The problem –
Below are some entries; can you quote all of them exactly?
Source information START
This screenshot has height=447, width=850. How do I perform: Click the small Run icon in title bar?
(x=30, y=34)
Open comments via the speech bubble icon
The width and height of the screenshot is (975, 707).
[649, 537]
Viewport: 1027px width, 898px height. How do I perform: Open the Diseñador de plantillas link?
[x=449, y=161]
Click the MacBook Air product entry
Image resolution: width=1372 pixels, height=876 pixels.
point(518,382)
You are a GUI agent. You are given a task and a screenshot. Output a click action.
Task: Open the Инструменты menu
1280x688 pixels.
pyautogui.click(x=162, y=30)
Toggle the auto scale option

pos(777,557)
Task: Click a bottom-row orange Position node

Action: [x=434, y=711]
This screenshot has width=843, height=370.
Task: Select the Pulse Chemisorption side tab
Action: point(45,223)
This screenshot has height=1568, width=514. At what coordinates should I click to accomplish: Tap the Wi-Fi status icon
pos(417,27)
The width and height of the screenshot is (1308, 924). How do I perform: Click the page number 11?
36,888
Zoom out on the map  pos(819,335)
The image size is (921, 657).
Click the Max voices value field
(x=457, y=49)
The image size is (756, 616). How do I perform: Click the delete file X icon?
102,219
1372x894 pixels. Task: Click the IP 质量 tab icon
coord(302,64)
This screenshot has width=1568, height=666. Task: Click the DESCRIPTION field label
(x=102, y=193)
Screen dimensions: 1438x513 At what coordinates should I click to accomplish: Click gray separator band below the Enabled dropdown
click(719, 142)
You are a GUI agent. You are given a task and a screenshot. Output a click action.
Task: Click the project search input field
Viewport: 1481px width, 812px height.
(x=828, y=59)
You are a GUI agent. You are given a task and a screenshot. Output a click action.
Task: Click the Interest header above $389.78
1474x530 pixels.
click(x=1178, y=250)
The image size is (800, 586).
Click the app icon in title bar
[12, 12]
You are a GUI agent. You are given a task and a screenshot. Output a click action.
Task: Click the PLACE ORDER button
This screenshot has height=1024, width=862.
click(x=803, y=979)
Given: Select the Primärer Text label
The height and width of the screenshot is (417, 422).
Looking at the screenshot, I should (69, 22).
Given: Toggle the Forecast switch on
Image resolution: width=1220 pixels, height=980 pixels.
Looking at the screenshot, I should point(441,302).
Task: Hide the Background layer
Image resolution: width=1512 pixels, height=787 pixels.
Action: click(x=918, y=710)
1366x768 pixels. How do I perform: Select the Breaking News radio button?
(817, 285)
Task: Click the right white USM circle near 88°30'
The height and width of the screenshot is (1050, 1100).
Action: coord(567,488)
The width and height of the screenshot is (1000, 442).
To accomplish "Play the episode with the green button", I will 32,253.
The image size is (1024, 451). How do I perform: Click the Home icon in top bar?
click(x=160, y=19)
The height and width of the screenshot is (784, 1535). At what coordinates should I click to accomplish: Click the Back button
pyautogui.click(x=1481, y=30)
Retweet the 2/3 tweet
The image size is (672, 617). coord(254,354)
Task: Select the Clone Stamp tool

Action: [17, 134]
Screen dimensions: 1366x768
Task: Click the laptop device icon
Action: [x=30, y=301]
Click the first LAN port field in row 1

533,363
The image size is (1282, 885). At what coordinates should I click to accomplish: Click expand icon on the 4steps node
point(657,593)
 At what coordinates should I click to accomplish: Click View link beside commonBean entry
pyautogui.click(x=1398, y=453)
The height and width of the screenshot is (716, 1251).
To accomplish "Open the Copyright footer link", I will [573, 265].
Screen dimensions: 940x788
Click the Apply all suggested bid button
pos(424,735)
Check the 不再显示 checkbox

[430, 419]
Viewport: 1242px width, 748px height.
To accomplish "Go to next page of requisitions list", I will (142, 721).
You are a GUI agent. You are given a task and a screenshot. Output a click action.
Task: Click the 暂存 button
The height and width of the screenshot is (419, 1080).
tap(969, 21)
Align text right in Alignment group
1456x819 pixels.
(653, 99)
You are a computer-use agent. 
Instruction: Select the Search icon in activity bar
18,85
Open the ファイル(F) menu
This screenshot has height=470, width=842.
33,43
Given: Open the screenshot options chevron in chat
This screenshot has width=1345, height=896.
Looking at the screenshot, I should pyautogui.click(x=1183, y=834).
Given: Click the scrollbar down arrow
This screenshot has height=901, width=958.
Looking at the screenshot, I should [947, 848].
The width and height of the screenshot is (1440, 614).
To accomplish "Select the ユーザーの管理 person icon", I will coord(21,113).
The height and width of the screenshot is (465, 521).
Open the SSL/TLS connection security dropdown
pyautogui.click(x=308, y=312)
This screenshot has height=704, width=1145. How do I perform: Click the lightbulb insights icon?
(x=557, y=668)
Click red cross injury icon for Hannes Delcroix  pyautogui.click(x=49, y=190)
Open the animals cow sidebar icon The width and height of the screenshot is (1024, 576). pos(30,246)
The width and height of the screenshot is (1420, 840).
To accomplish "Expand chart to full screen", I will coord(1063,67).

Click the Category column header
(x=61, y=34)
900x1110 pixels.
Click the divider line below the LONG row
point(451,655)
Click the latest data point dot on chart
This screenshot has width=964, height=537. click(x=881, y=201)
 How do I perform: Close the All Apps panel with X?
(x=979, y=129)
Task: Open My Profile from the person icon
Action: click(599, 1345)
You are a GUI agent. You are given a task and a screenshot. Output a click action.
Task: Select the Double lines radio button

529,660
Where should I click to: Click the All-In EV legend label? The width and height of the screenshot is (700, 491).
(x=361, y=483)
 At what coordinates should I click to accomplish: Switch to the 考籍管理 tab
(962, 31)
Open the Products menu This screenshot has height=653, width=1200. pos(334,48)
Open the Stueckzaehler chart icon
Source information END
Task output –
This screenshot has height=447, width=850. How do I perform: Click the small Run icon in title bar?
(x=30, y=34)
Open comments via the speech bubble icon
The width and height of the screenshot is (975, 707).
[649, 537]
Viewport: 1027px width, 898px height. How do I perform: Open the Diseñador de plantillas link?
[x=449, y=161]
Click the MacBook Air product entry
Image resolution: width=1372 pixels, height=876 pixels.
point(518,382)
You are a GUI agent. You are given a task and a screenshot. Output a click action.
Task: Open the Инструменты menu
1280x688 pixels.
pyautogui.click(x=162, y=30)
Toggle the auto scale option

pos(777,557)
Task: Click a bottom-row orange Position node

Action: [x=434, y=711]
This screenshot has width=843, height=370.
Task: Select the Pulse Chemisorption side tab
Action: point(45,223)
This screenshot has height=1568, width=514. At what coordinates should I click to accomplish: Tap the Wi-Fi status icon
pos(417,27)
The width and height of the screenshot is (1308, 924). How do I perform: Click the page number 11?
36,888
Zoom out on the map  pos(819,335)
The image size is (921, 657).
Click the Max voices value field
(x=457, y=49)
The image size is (756, 616). How do I perform: Click the delete file X icon?
102,219
1372x894 pixels. Task: Click the IP 质量 tab icon
coord(302,64)
This screenshot has width=1568, height=666. Task: Click the DESCRIPTION field label
(x=102, y=193)
Screen dimensions: 1438x513 At what coordinates should I click to accomplish: Click gray separator band below the Enabled dropdown
click(719, 142)
You are a GUI agent. You are given a task and a screenshot. Output a click action.
Task: Click the project search input field
Viewport: 1481px width, 812px height.
(x=828, y=59)
You are a GUI agent. You are given a task and a screenshot. Output a click action.
Task: Click the Interest header above $389.78
1474x530 pixels.
click(x=1178, y=250)
The image size is (800, 586).
Click the app icon in title bar
[12, 12]
You are a GUI agent. You are given a task and a screenshot. Output a click action.
Task: Click the PLACE ORDER button
This screenshot has height=1024, width=862.
click(x=803, y=979)
Given: Select the Primärer Text label
The height and width of the screenshot is (417, 422).
Looking at the screenshot, I should (69, 22).
Given: Toggle the Forecast switch on
Image resolution: width=1220 pixels, height=980 pixels.
Looking at the screenshot, I should point(441,302).
Task: Hide the Background layer
Image resolution: width=1512 pixels, height=787 pixels.
Action: click(x=918, y=710)
1366x768 pixels. How do I perform: Select the Breaking News radio button?
(817, 285)
Task: Click the right white USM circle near 88°30'
The height and width of the screenshot is (1050, 1100).
Action: coord(567,488)
The width and height of the screenshot is (1000, 442).
To accomplish "Play the episode with the green button", I will 32,253.
The image size is (1024, 451). How do I perform: Click the Home icon in top bar?
click(x=160, y=19)
The height and width of the screenshot is (784, 1535). At what coordinates should I click to accomplish: Click the Back button
pyautogui.click(x=1481, y=30)
Retweet the 2/3 tweet
The image size is (672, 617). coord(254,354)
Task: Select the Clone Stamp tool

Action: [17, 134]
Screen dimensions: 1366x768
Task: Click the laptop device icon
Action: [x=30, y=301]
Click the first LAN port field in row 1

533,363
The image size is (1282, 885). At what coordinates should I click to accomplish: Click expand icon on the 4steps node
point(657,593)
 At what coordinates should I click to accomplish: Click View link beside commonBean entry
pyautogui.click(x=1398, y=453)
The height and width of the screenshot is (716, 1251).
To accomplish "Open the Copyright footer link", I will [573, 265].
Screen dimensions: 940x788
Click the Apply all suggested bid button
pos(424,735)
Check the 不再显示 checkbox

[430, 419]
Viewport: 1242px width, 748px height.
To accomplish "Go to next page of requisitions list", I will (142, 721).
You are a GUI agent. You are given a task and a screenshot. Output a click action.
Task: Click the 暂存 button
The height and width of the screenshot is (419, 1080).
tap(969, 21)
Align text right in Alignment group
1456x819 pixels.
(653, 99)
You are a computer-use agent. 
Instruction: Select the Search icon in activity bar
18,85
Open the ファイル(F) menu
This screenshot has height=470, width=842.
33,43
Given: Open the screenshot options chevron in chat
This screenshot has width=1345, height=896.
Looking at the screenshot, I should pyautogui.click(x=1183, y=834).
Given: Click the scrollbar down arrow
This screenshot has height=901, width=958.
Looking at the screenshot, I should [947, 848].
The width and height of the screenshot is (1440, 614).
To accomplish "Select the ユーザーの管理 person icon", I will coord(21,113).
The height and width of the screenshot is (465, 521).
Open the SSL/TLS connection security dropdown
pyautogui.click(x=308, y=312)
This screenshot has height=704, width=1145. How do I perform: Click the lightbulb insights icon?
(x=557, y=668)
Click red cross injury icon for Hannes Delcroix  pyautogui.click(x=49, y=190)
Open the animals cow sidebar icon The width and height of the screenshot is (1024, 576). pos(30,246)
The width and height of the screenshot is (1420, 840).
To accomplish "Expand chart to full screen", I will coord(1063,67).

Click the Category column header
(x=61, y=34)
900x1110 pixels.
Click the divider line below the LONG row
point(451,655)
Click the latest data point dot on chart
This screenshot has width=964, height=537. click(x=881, y=201)
 How do I perform: Close the All Apps panel with X?
(x=979, y=129)
Task: Open My Profile from the person icon
Action: click(599, 1345)
You are a GUI agent. You are given a task and a screenshot. Output a click action.
Task: Select the Double lines radio button

529,660
Where should I click to: Click the All-In EV legend label? The width and height of the screenshot is (700, 491).
(x=361, y=483)
 At what coordinates should I click to accomplish: Switch to the 考籍管理 tab
(962, 31)
Open the Products menu This screenshot has height=653, width=1200. pos(334,48)
Open the Stueckzaehler chart icon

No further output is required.